The following text has to be a blatant plug for one of our products in order
for it to make any sense, but PDF is one of those things that keeps lurking
the background that I have thought for a fair number of years that should
have real value to HP3000 users, but still hasn't quite caught on yet.

But as long as Jason brought the subject up, let me show a PDF file that Jim
Phillips of Therm-o-link, a frequent contributor to this list, sent me just
last week that he created wholly on his HP3000 (his fingers never having left
his terminal emulator), using <plug> QueryCalc </plug>, a spreadsheet-based
report writer. The PDF file he created is their company's product catalog.
With his permission, I put it up on our web server at:

     http://aics-research.com/pdf/catalog.pdf

I'm always tickled to show off what various people are doing on their
HP3000's. If nothing else, these examples help stir the imagination a bit and
helps dissipate the idea that the HP3000 is a requisitely stodgy device. I
think the interior pages of Jim's catalog are quite good looking. They're
clean and elegant.
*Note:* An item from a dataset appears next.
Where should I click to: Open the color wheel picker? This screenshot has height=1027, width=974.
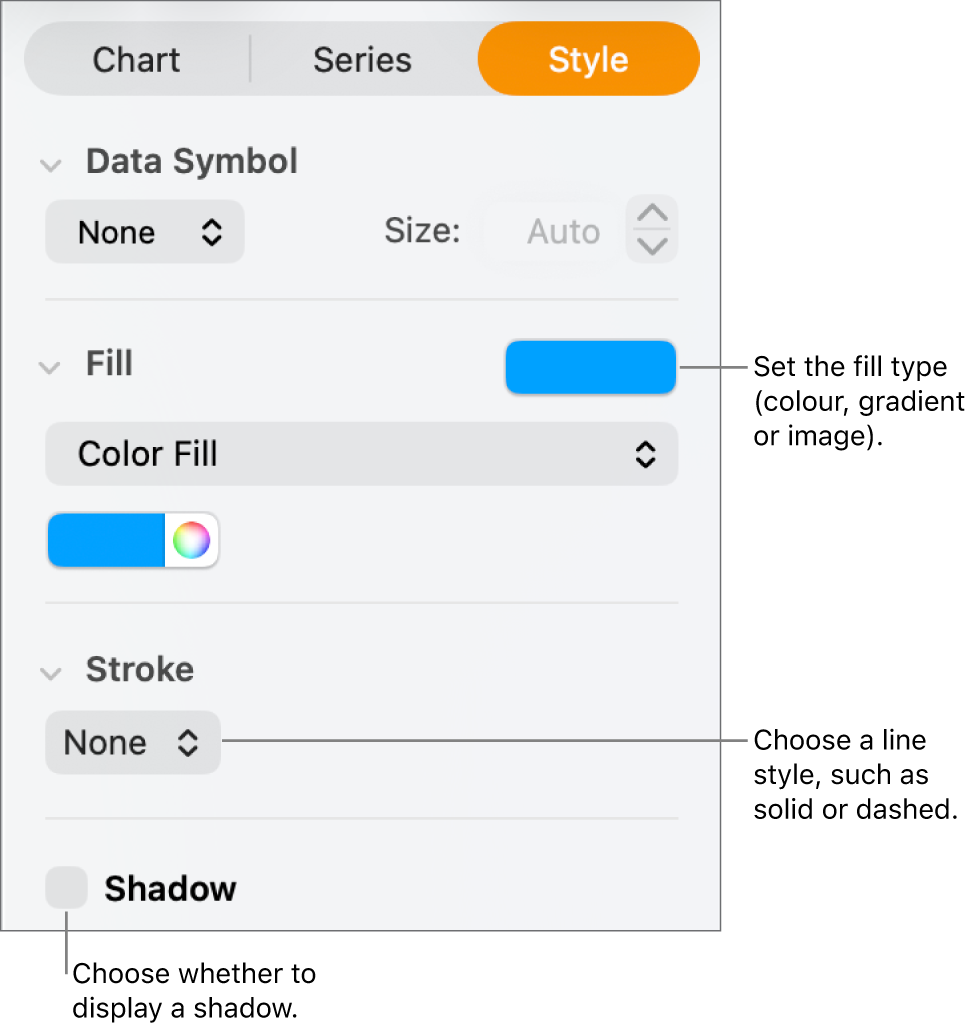coord(192,540)
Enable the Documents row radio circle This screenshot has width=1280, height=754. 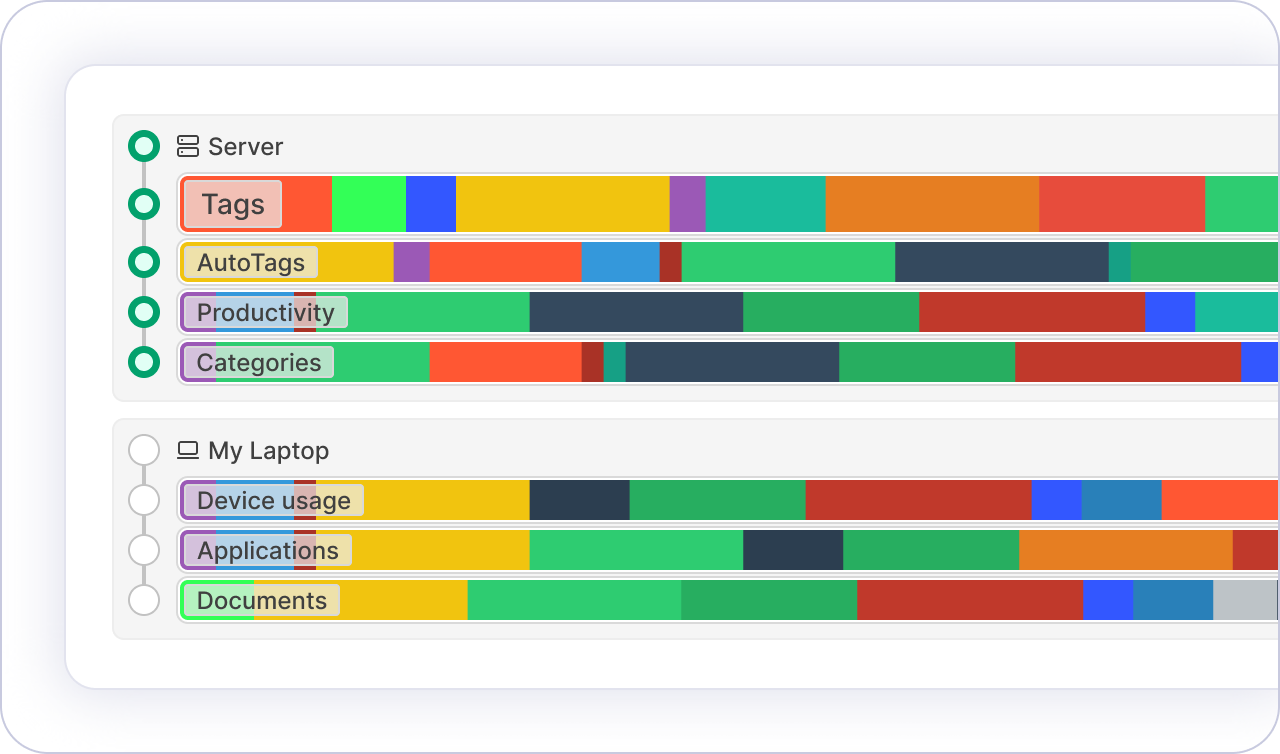(x=144, y=600)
Perhaps more importantly, PDF is a file structure that is
easily e-mailed or put onto a web server, and it allowed me to print a
full-color copy out here on our local color laser, in duplex mode, just a
minute or so after I received it from Jim.

Jim didn't say how long it took him to put this catalog together, but I would
guess one or two days at the most. Nor do I believe that Jim is drawing any
of the information from his IMAGE databases, but that too would be entirely
possible. Indeed, he's putting out some really good looking invoices that
obviously do draw data from his databases.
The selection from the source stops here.